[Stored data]
++++

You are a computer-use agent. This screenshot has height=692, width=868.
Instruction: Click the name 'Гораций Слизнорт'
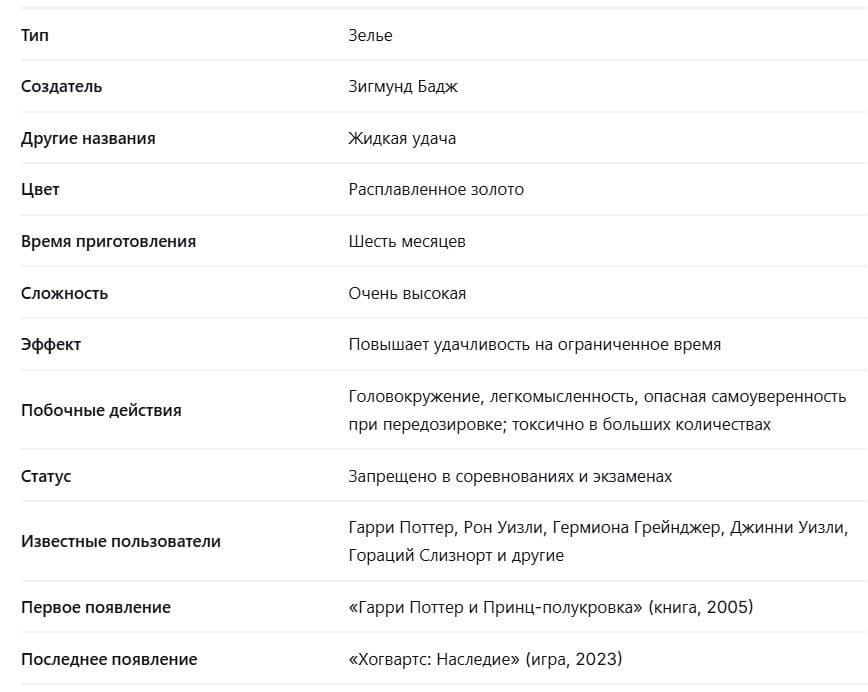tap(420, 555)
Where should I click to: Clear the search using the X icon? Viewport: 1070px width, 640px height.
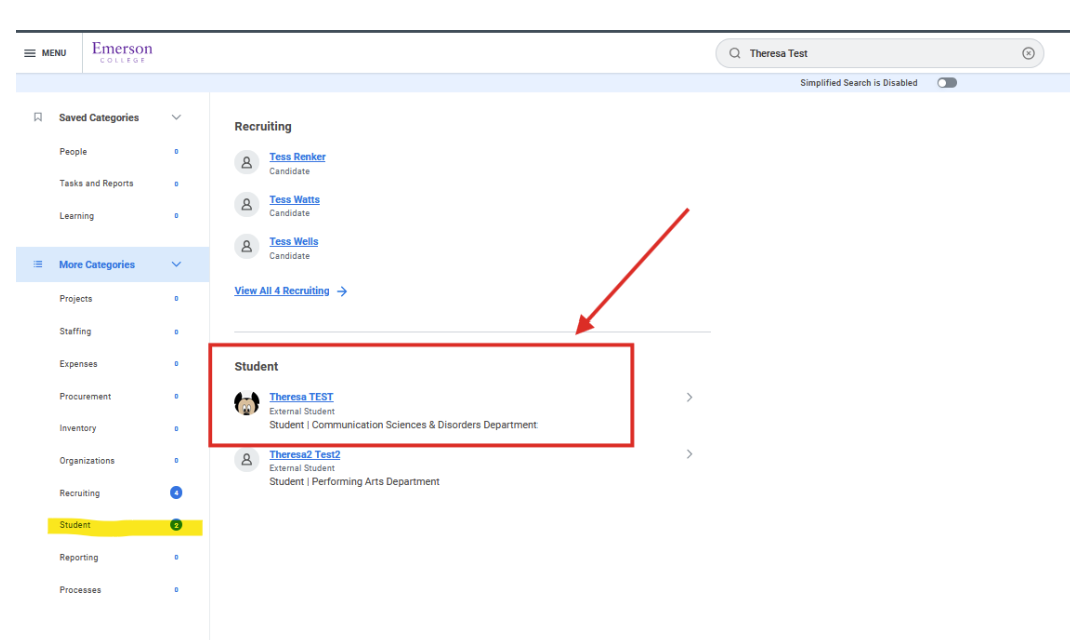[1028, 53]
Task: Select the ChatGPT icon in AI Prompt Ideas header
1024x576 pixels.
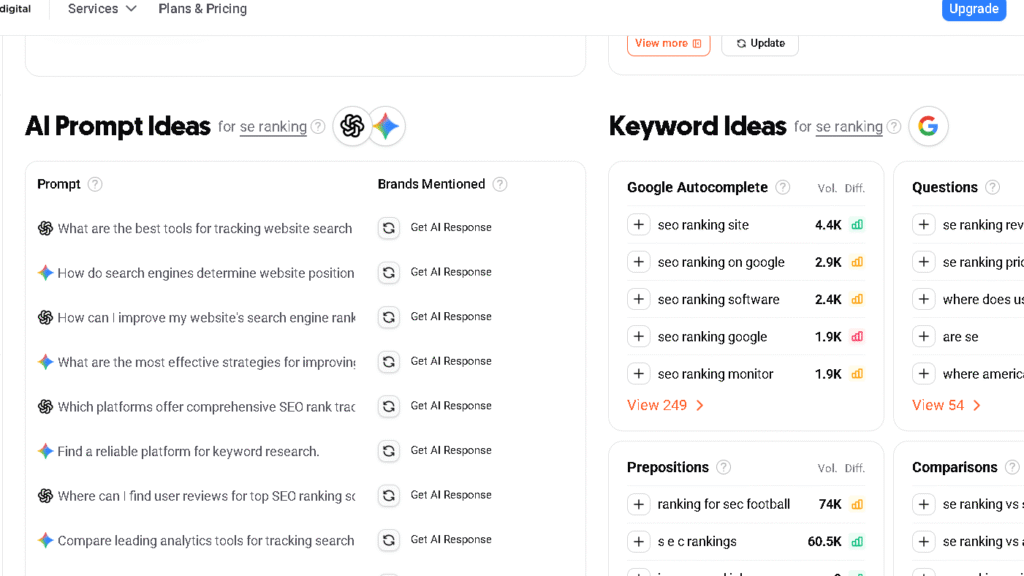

++++

TASK INSTRUCTIONS: An exact copy of every entry above is needed, minus the pictures.

RESULT BELOW:
You are a computer-use agent. This screenshot has height=692, width=868.
Instruction: Click the name 'Гораций Слизнорт'
tap(420, 555)
Where should I click to: Clear the search using the X icon? Viewport: 1070px width, 640px height.
[1028, 53]
Task: Select the ChatGPT icon in AI Prompt Ideas header
1024x576 pixels.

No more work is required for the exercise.